Scary Stories to Tell in the Dark: il teen horror movie perfetto per Halloween

Usa, 2019 Regia André Øvredal Interpreti Zoe Margaret Colletti, Austin Abrams, Gabriel Rush, Michael Garza, Austin Zajur, Dean Norris, Gil Bellows, Lorraine Toussaint Distribuzione Notorious Pictures Durata 1h e 48′

Al cinema dal 24 ottobre 2019

LA STORIA – Nel fatidico ’68, quattro adolescenti la notte di Halloween entrano nella casa maledetta abitata un tempo dalla famigerata Sarah Bellows. La leggenda semi-metropolitana dice che “se uno viene di notte e chiede a Sarah una storia sarà l’ultima che ascolterà”. In effetti Stella, la più brillante di quel gruppo di normali sfigatelli angariati e con problemi, trova un libro che, appena aperto, sembra scriversi da solo.
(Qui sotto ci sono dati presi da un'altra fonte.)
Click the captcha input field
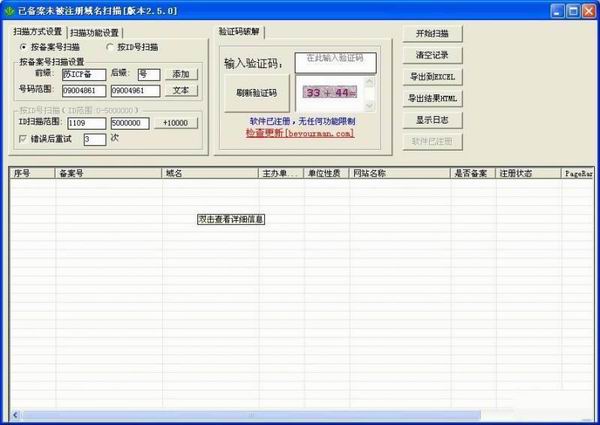The height and width of the screenshot is (425, 600). point(334,63)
Impossibile non leggerlo, anche se, come non tarderà ad accorgersi, i terrificanti racconti riguardano sempre uno di loro o comunque dei loro, peraltro non sempre amichevoli, conoscenti. Come liberarsi dalla maledizione?

L’OPINIONE – Di base una serie di 3 libri di Alvin Schwartz (1927-1992), la produzione di Guillermo Del Toro (basta il nome!) e la regia di André Ovredal (la sua filmografia è abbastanza omogenea e comprende titoli come Trollhunter e il molto ben riuscito Autopsy, distribuito anche da noi). Non si pensi però a un mero film a episodi (che nell’horror ha una sua gloriosa tradizione a partire sin dagli anni ’40 – 1945 per la precisione – con il meraviglioso e “seminale” Dead of Night, ovvero Incubi notturni), piuttosto a un divertissement che un po’ sulla falsariga del felice Stranger Things coniuga nostalgia, il politically correct di oggi, effetti speciali quasi da modernariato, per un teen horror movie tutto sommato non ignobile.

Del resto il savio Del Toro ci fornisce la chiave per intendere il senso del progetto: “Esistono due tipi di film horror. I primi sono quelli che spaventano la tua anima. Ma poi ci sono film horror che sono come un giro sulle montagne russe. Divertenti ed emozionanti ma che alla fine hanno uno spirito umanistico. E questo è il tipo di film che Andrè ha realizzato, uno in cui ti diverti ad essere spaventato”. Insomma, meglio non si potrebbe dire.

Aggiungeremo che i giovani attori (gli adulti stanno decisamente in seconda linea) sono proprio tipo quelli che potresti avere come amici o vicini di casa: Stella è interpretata da Zoe Margaret Colletti che, a dispetto degli occhiali e del trucco “a imbruttire”, ha potenziali da futura protagonista, in tv (City on a Hill) come sullo schermo (ha recitato in Wildlife di Paul Dano).

Dei vari episodi diremo che alcuni, a noi scafati frequentatori, muovono persin tenerezza nel loro citazionismo, però quello che coinvolge la sorella maggiore di Chuck Steinberg (Austin Zajur), ovvero Ruth (Nathalie Ganzhorn), è abbastanza orripilante, su misura per gli incubi “estetici” dei teen ager. Ovviamente il finale è sufficientemente aperto da promettere (i libri sono tre!) almeno un sequel.